Exercise: Set down, exactly as written, the lines from the line holding "This screenshot has height=1185, width=812." to the end of the data, inclusive, skipping any pictures.

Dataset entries
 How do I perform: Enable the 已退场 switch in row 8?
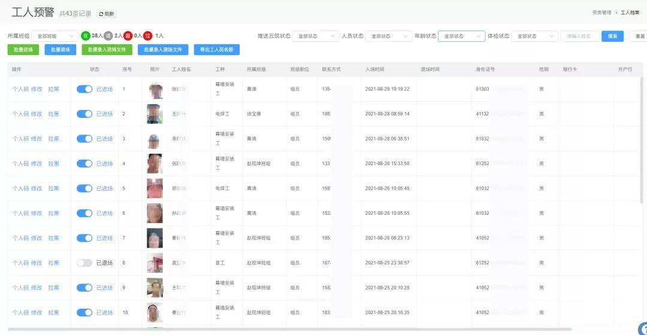click(x=84, y=263)
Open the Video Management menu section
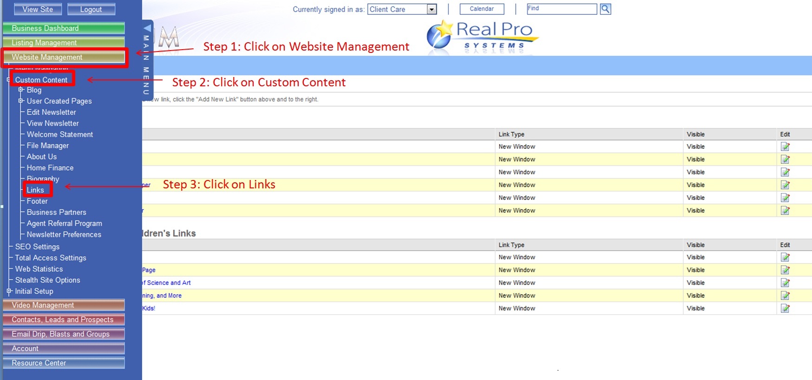Viewport: 812px width, 380px height. pos(64,305)
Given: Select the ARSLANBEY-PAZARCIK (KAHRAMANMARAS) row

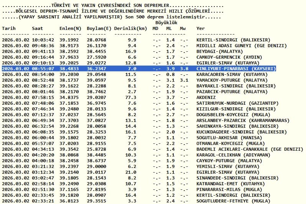Looking at the screenshot, I should (x=146, y=120).
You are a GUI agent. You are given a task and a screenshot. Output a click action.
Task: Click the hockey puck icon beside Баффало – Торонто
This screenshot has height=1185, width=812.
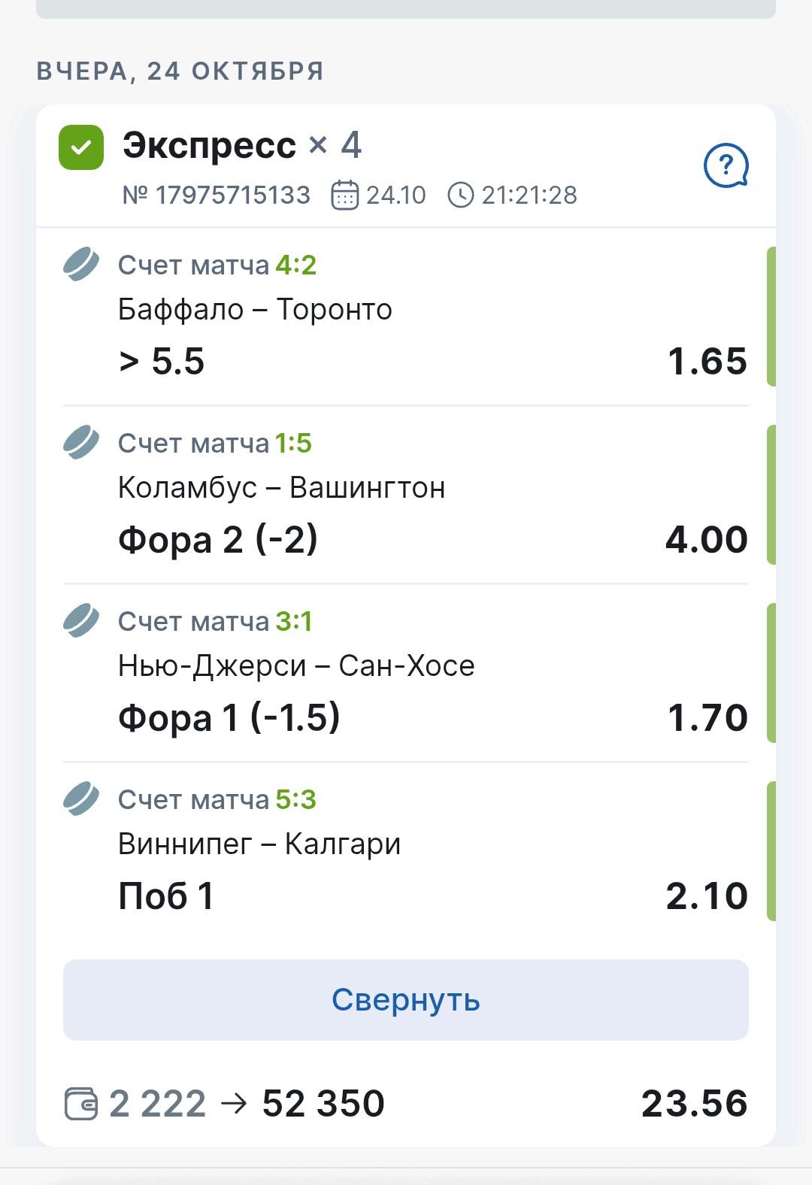80,264
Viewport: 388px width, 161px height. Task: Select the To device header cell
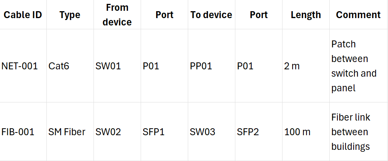(x=211, y=15)
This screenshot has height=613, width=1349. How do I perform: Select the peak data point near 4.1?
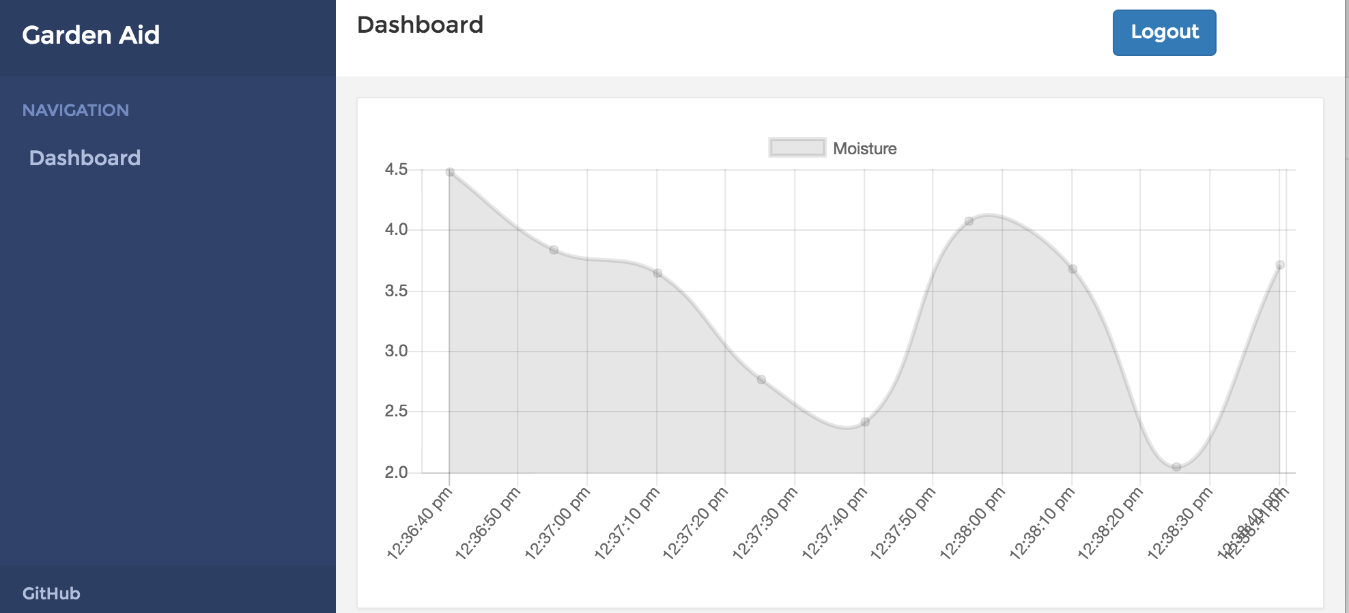[x=969, y=221]
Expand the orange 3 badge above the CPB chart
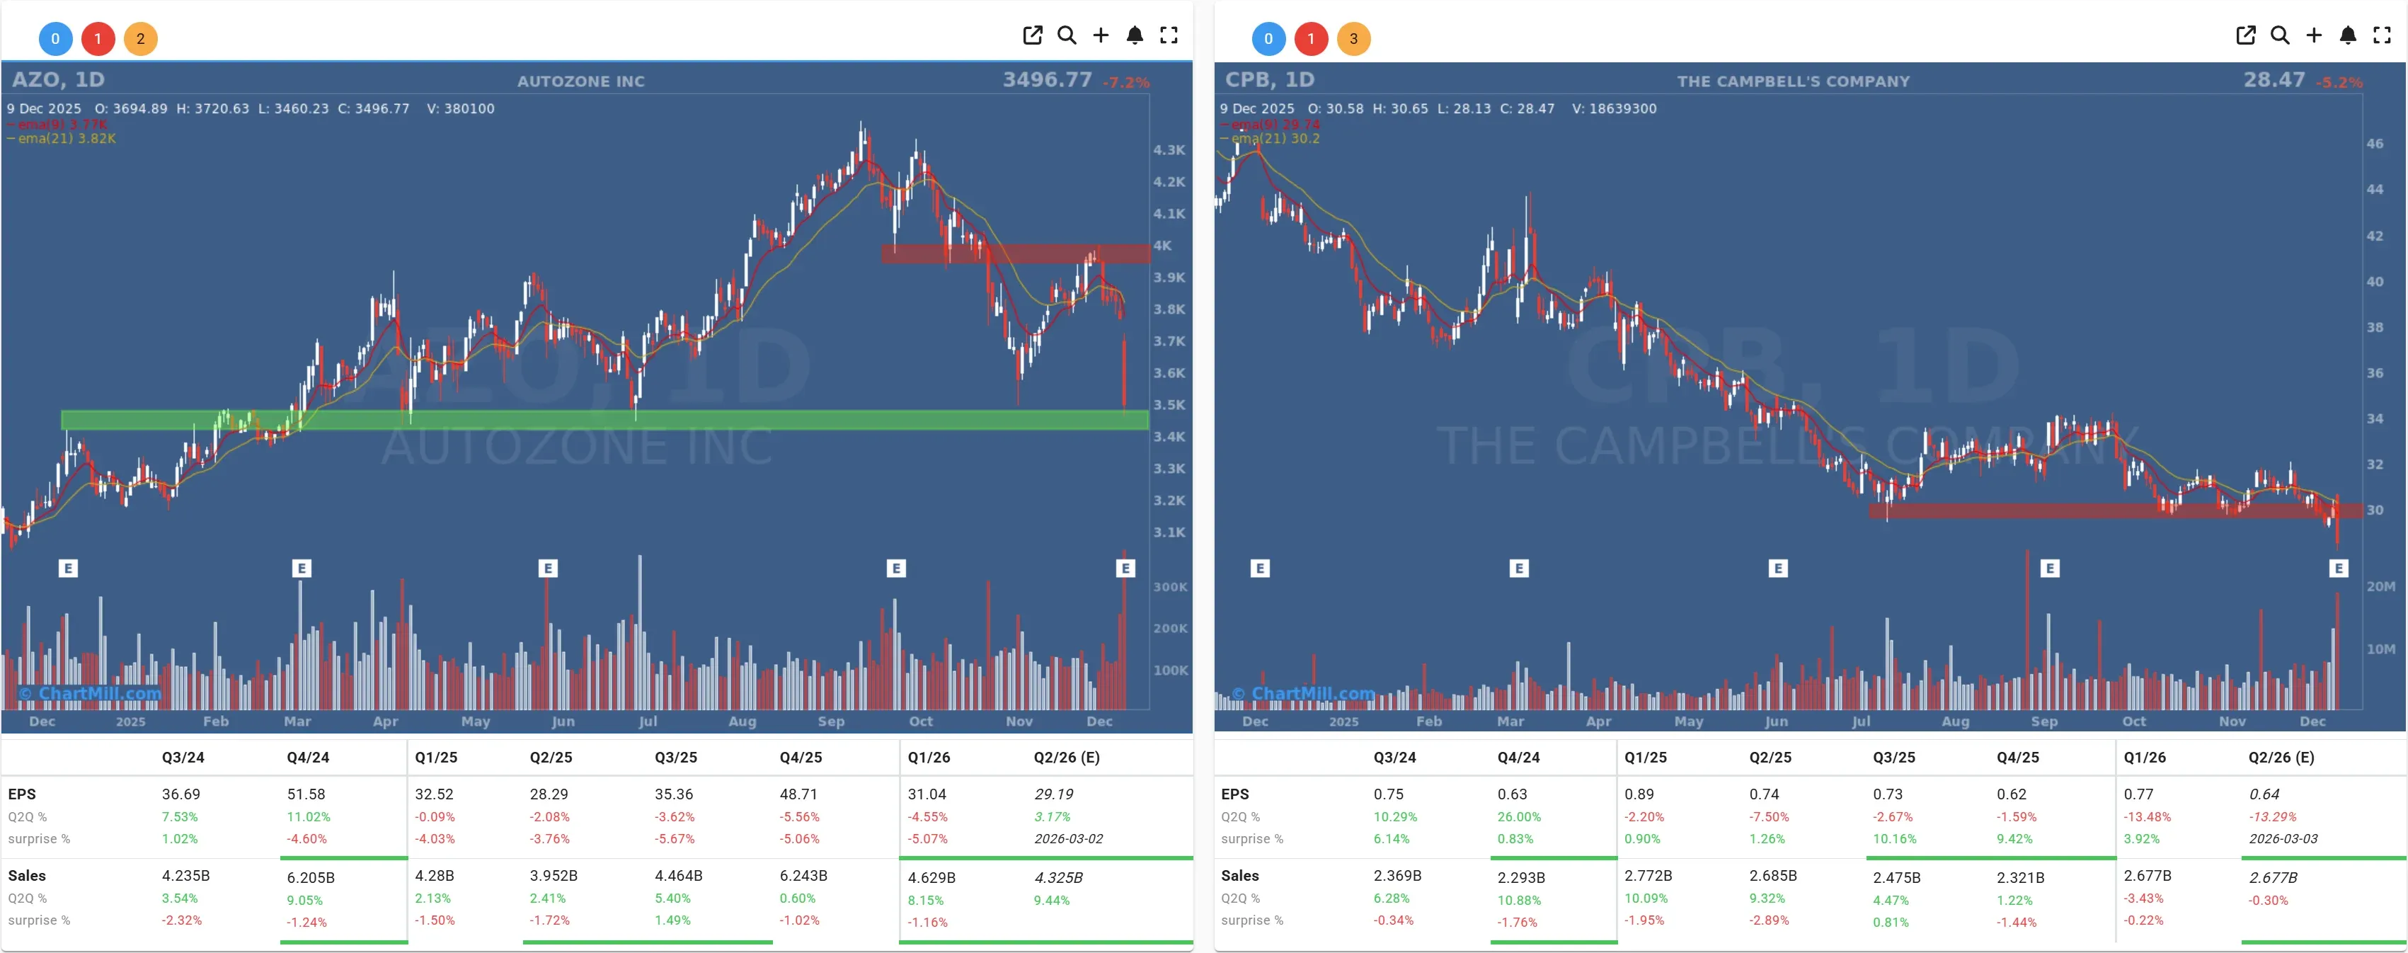The height and width of the screenshot is (953, 2408). [x=1354, y=38]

Solution to this problem:
This screenshot has height=1185, width=812.
80,264
Viewport: 388px width, 161px height. Task: Select the To device header cell
(x=211, y=15)
This screenshot has height=613, width=1349. How do I perform: Select the peak data point near 4.1?
[x=969, y=221]
Expand the orange 3 badge above the CPB chart
The height and width of the screenshot is (953, 2408). [x=1354, y=38]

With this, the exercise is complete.